Before the Grammy-winning Orpheus Chamber Orchestra performed in the lavish auditoriums of Carnegie Hall, it made a stop 60 miles west at none other than Lafayette College.
The chamber orchestra, with around 30 members, plays without a conductor and presented a program with Spanish flair last Friday. The ensemble has performed at Lafayette for over 40 years and typically plays at the college the night before playing at Carnegie.
Abi Fayette, a violinist in the orchestra and artistic director, said that Lafayette’s partnership with the orchestra is “one of our longest-standing run-out partners.”
A run-out concert is one that a group can travel to, play and be back to its intended destination, all in a day.
“Carnegie Hall is really amazing,” Fayette said. “But we also want to be able to take our programs elsewhere because we strive to create these really interesting, thoughtful programs, and it’s wonderful when we have the chance to share it with multiple audiences.”
Fayette described the Williams Arts Center as an “intimate hall” where guests are likely to be engaged with the music and performers.
Friday’s concert featured soloist Pablo Sáinz Villegas, an award-winning classical guitarist from Spain. He played Joaquin Rodrigo’s “Fantasía para un Gentilhombre,” a piece modeled off of Baroque dances.
He received a standing ovation and performed an encore, “Gran jota,” which features virtuosic techniques.
“One of the stunning moments in that piece is where the guitarist takes two of the bass strings and intertwines them so that they buzz like a snare drum,” said Jorge Torres, head of the music department. He said “Gran jota” is similar to a fandango, a lively Spanish dance.

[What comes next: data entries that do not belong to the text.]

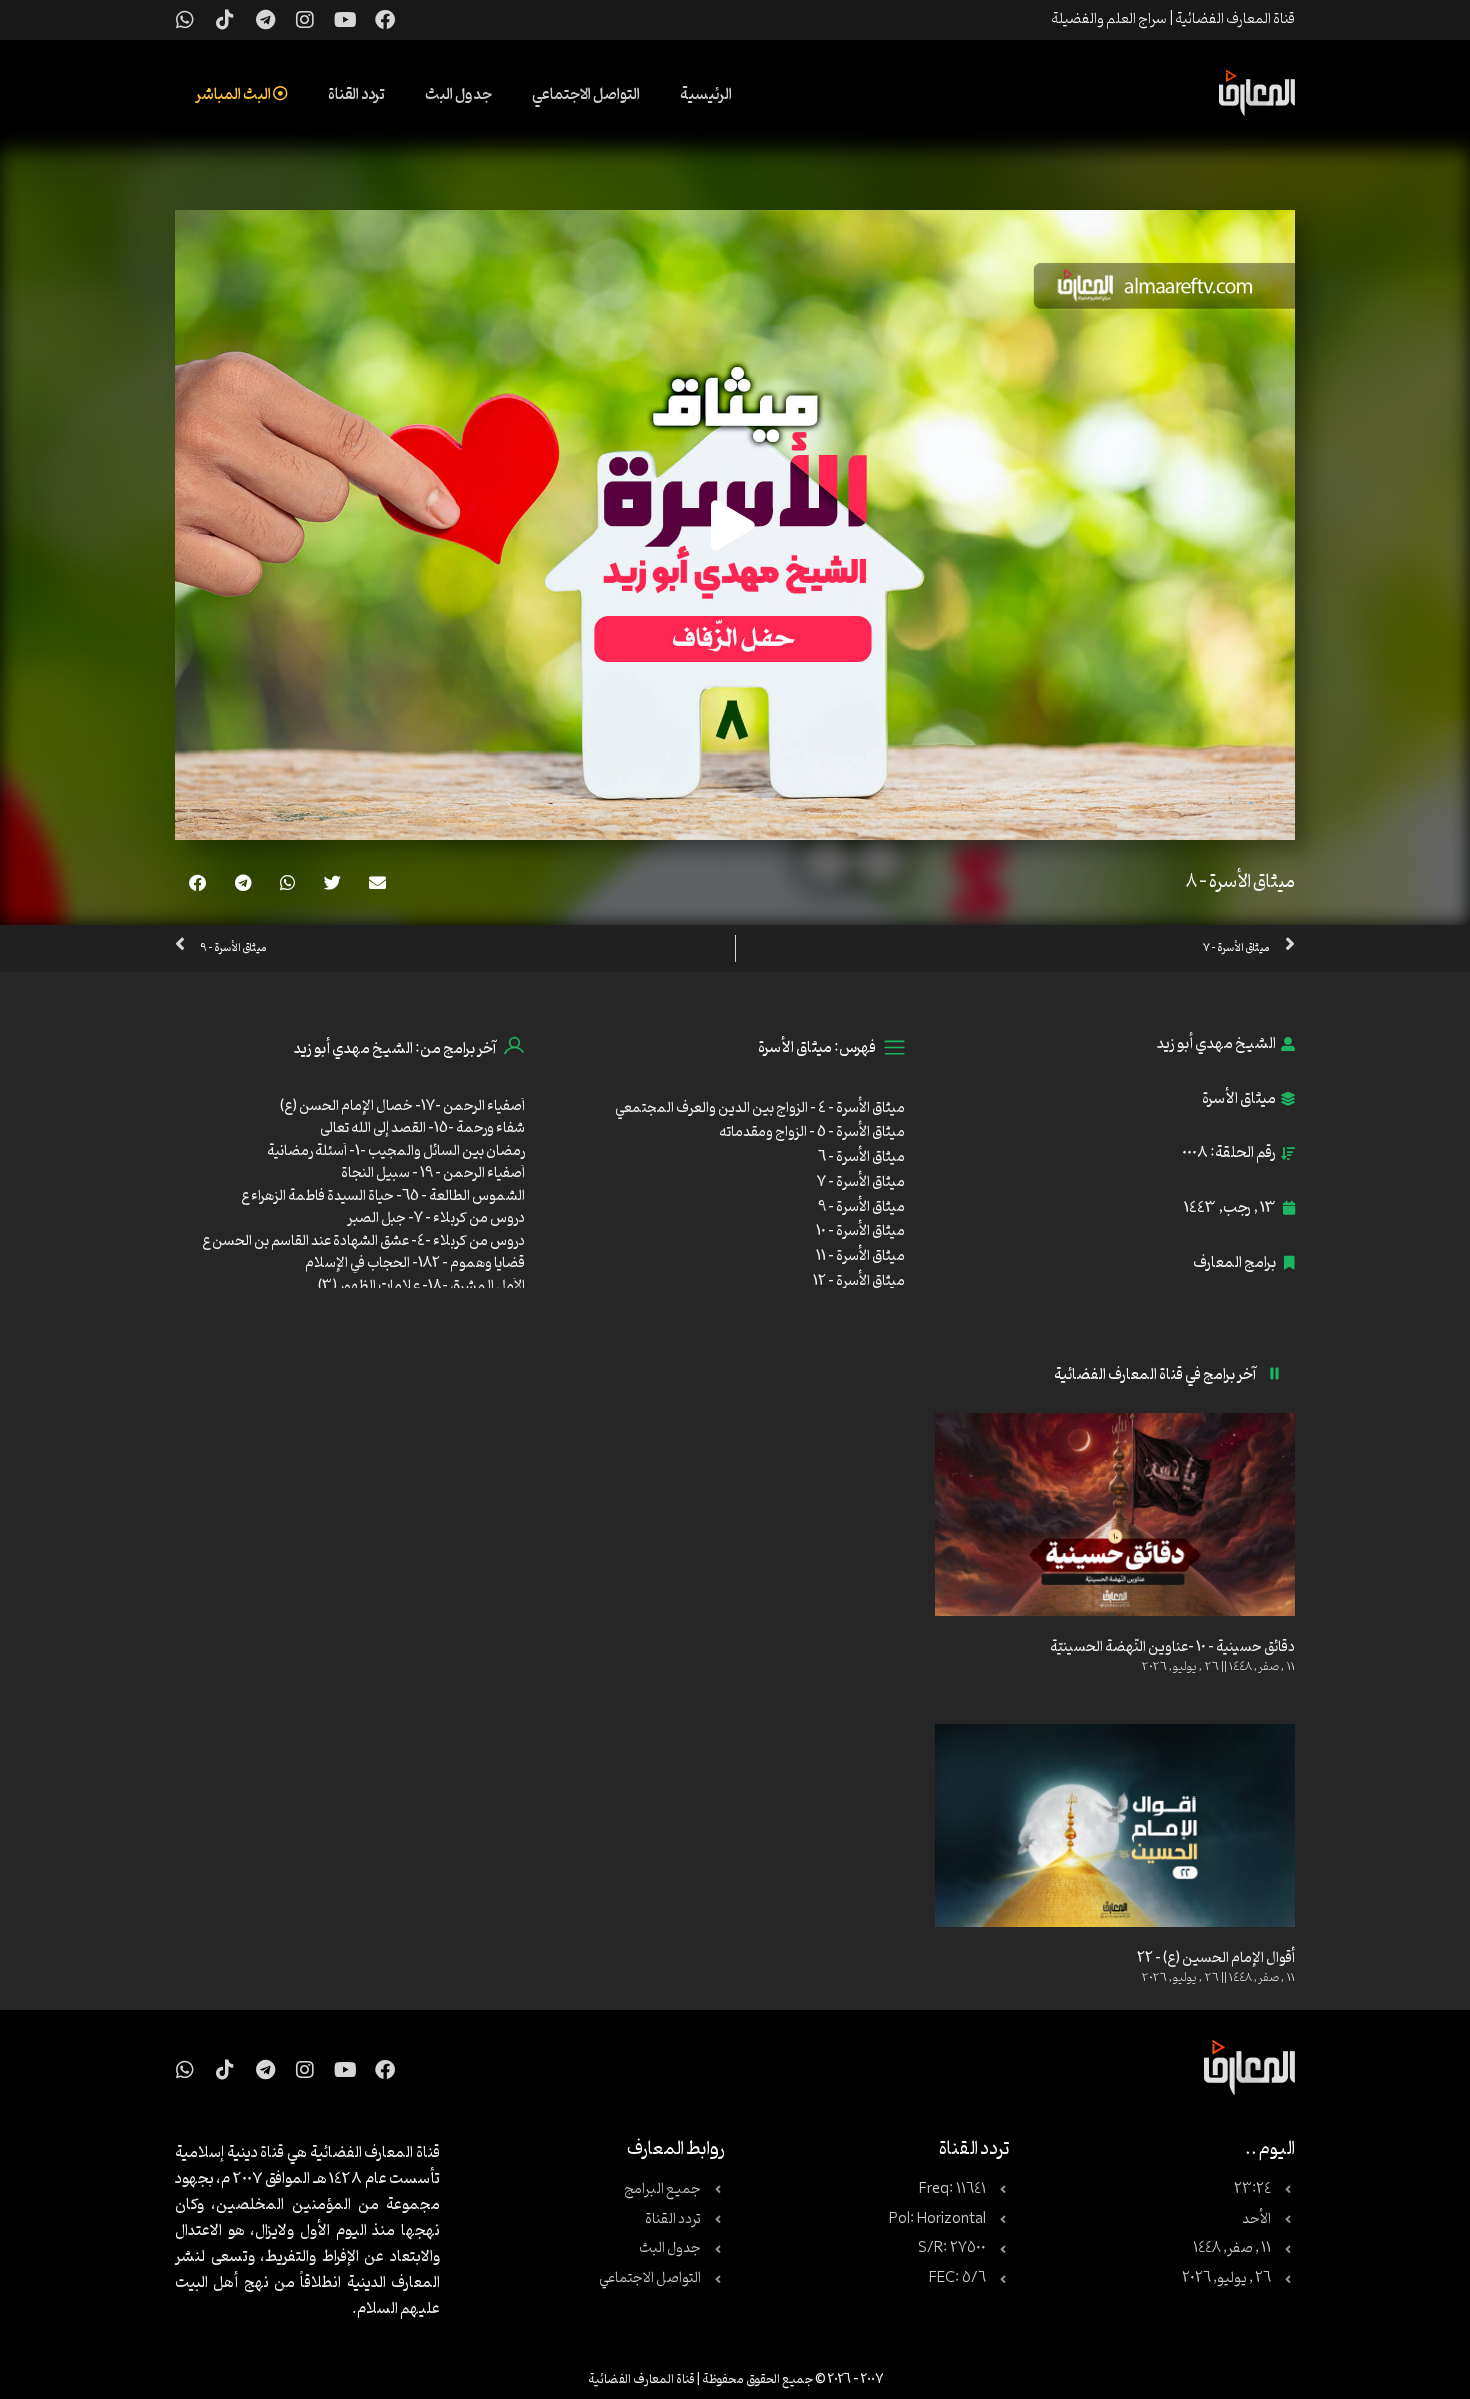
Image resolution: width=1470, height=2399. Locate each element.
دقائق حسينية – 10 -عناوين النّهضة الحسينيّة (1172, 1647)
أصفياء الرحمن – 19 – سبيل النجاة (433, 1173)
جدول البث (458, 95)
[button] (377, 882)
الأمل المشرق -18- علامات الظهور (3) (421, 1286)
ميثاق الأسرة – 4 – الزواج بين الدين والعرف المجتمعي (760, 1108)
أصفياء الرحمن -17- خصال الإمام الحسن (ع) (402, 1106)
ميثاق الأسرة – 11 (860, 1256)
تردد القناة (356, 95)
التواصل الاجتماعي (586, 95)
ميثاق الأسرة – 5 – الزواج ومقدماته (812, 1132)
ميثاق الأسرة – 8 (1240, 882)
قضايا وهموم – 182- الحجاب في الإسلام (415, 1263)
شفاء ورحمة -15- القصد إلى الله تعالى (422, 1128)
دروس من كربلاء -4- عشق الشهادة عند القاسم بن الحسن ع (363, 1241)
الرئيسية (706, 95)
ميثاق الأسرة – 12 (859, 1281)
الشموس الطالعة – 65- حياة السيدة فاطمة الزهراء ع (383, 1196)
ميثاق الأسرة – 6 (861, 1157)
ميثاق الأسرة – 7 (861, 1182)
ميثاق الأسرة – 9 (861, 1207)
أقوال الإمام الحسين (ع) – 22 (1216, 1958)
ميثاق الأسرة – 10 (860, 1231)
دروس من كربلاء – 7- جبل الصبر (436, 1218)
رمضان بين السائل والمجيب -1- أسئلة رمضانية (396, 1151)
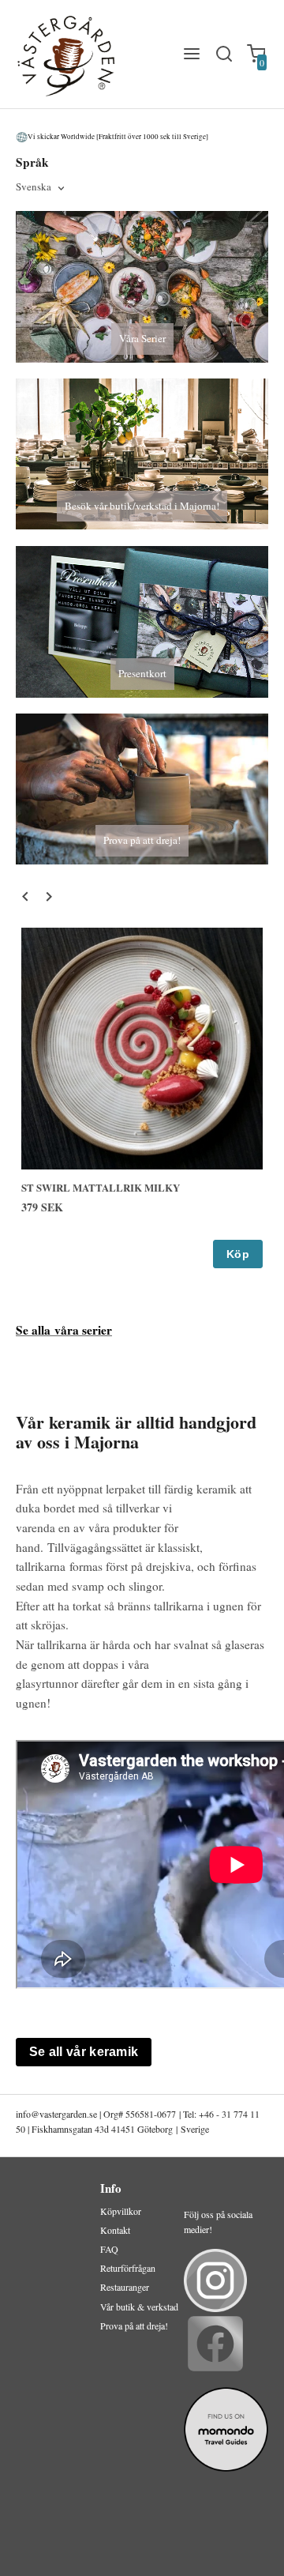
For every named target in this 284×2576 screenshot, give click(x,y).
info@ (27, 2113)
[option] (142, 1098)
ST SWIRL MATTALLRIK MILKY (100, 1187)
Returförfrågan (127, 2268)
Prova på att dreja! (134, 2325)
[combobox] (41, 188)
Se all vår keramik (83, 2051)
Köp (237, 1254)
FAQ (109, 2249)
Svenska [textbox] (33, 188)
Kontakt (115, 2230)
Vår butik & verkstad (139, 2306)
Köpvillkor (120, 2211)
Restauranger (124, 2286)
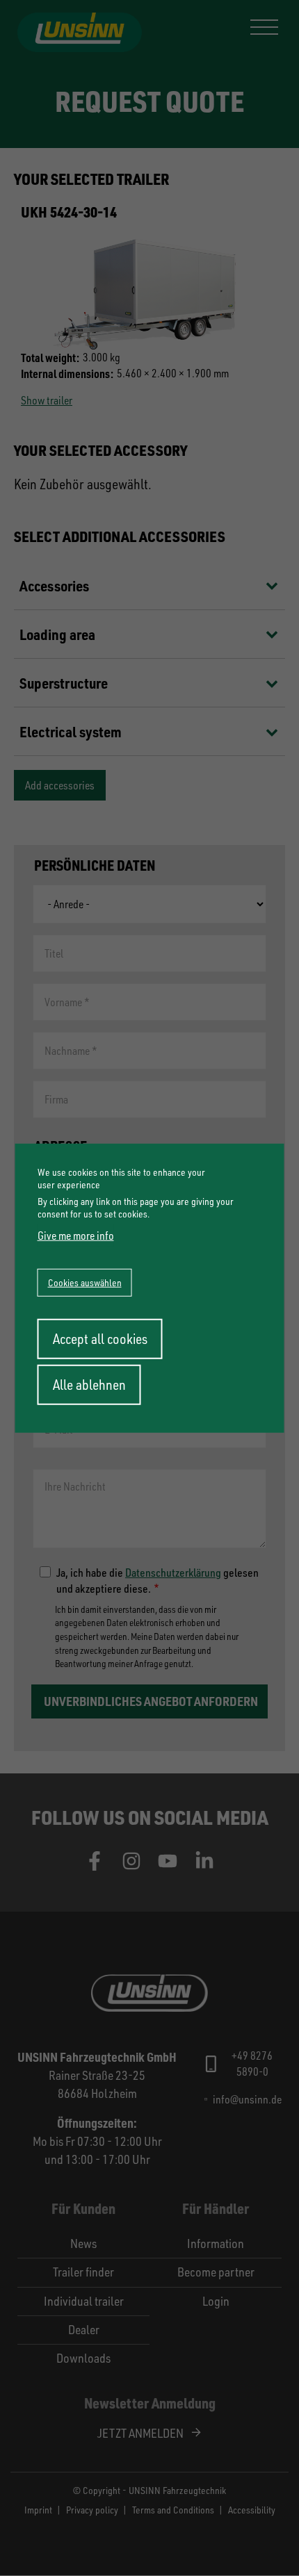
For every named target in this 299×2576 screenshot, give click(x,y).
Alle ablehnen (89, 1384)
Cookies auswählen (85, 1282)
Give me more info (76, 1235)
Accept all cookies (100, 1338)
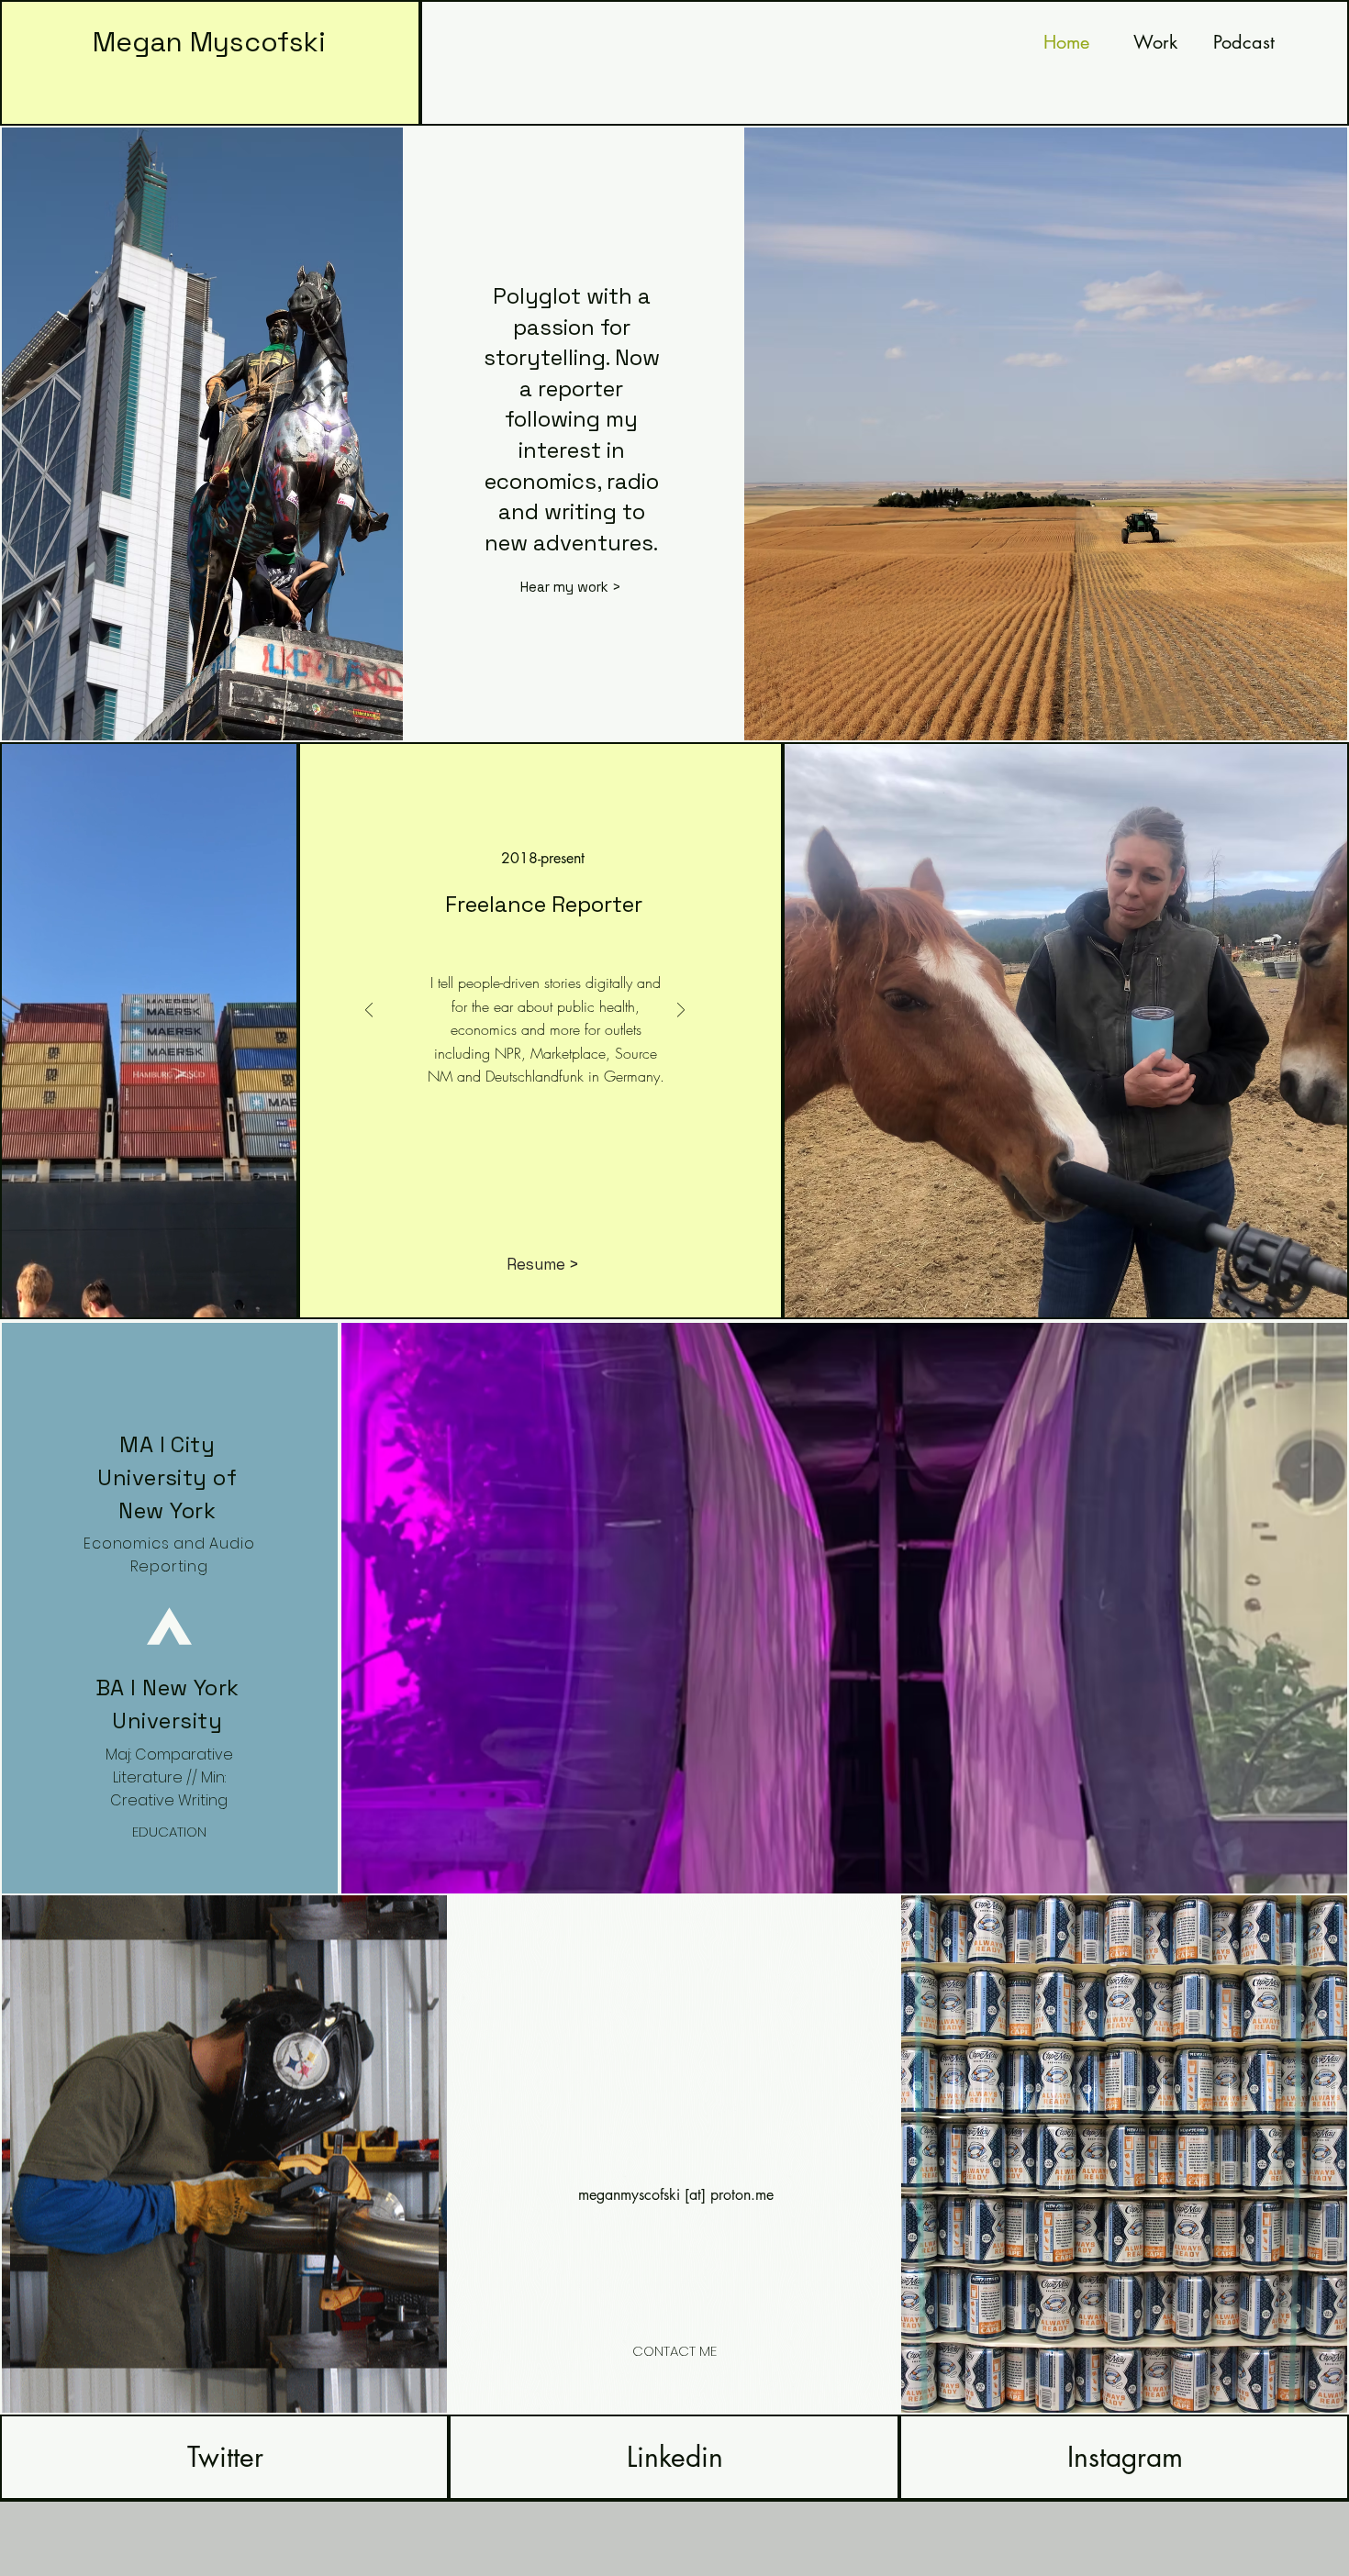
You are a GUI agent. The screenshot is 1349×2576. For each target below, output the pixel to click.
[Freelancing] (464, 1171)
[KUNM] (504, 1171)
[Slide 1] (545, 1171)
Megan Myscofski (209, 42)
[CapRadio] (484, 1171)
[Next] (681, 1011)
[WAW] (525, 1171)
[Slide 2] (565, 1171)
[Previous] (369, 1011)
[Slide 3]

“He really pulled together a bunch of unique techniques that you really don’t see,” Joshua Finn ‘25 said of Sainz Villegas after the concert. Finn is a violinist in Lafayette’s chamber orchestra.
Fayette described Sainz Villegas as “such a sensitive, collaborative musician.”
“He reacts so quickly to whatever the orchestra gives and he’s so clear about what he wants musically because of the really strong attentiveness of our orchestra,” Fayette said.
The final piece of Orpheus’ program, a 20-minute multi-movement work titled “Estampas Nocturnas,” by Manuel Ponce, was nothing like “any standard symphony orchestra concert,” according to Fayette. The violinist described it as more similar to a larger chamber work.
“The first movement starts off in a very dark place,” Fayette said. “It’s supposed to be representative of the night. There’s a lot of stuff that’s a little creepy and crawly about it. But then you have this very light and joyful, charming, gavotte movement.”
The final movement of Ponce’s piece is faster and intense, with “rich and color,” Fayette described.
“We’re lucky to have them because they’re a great ensemble, and we always had a great crowd coming to see them,” Torres said of the orchestra.
Guests at the packed Williams Arts Center ranged in age: some of them Lafayette students, others far older.
Nan Rice and Hal Rice, longtime attendees of Williams Arts Center concerts, attended their first Orpheus performance, as Hal Rice said he was “especially interested in the Cuban and the Mexican influence in the music.”
“We love to keep coming back here,” Nan Rice said.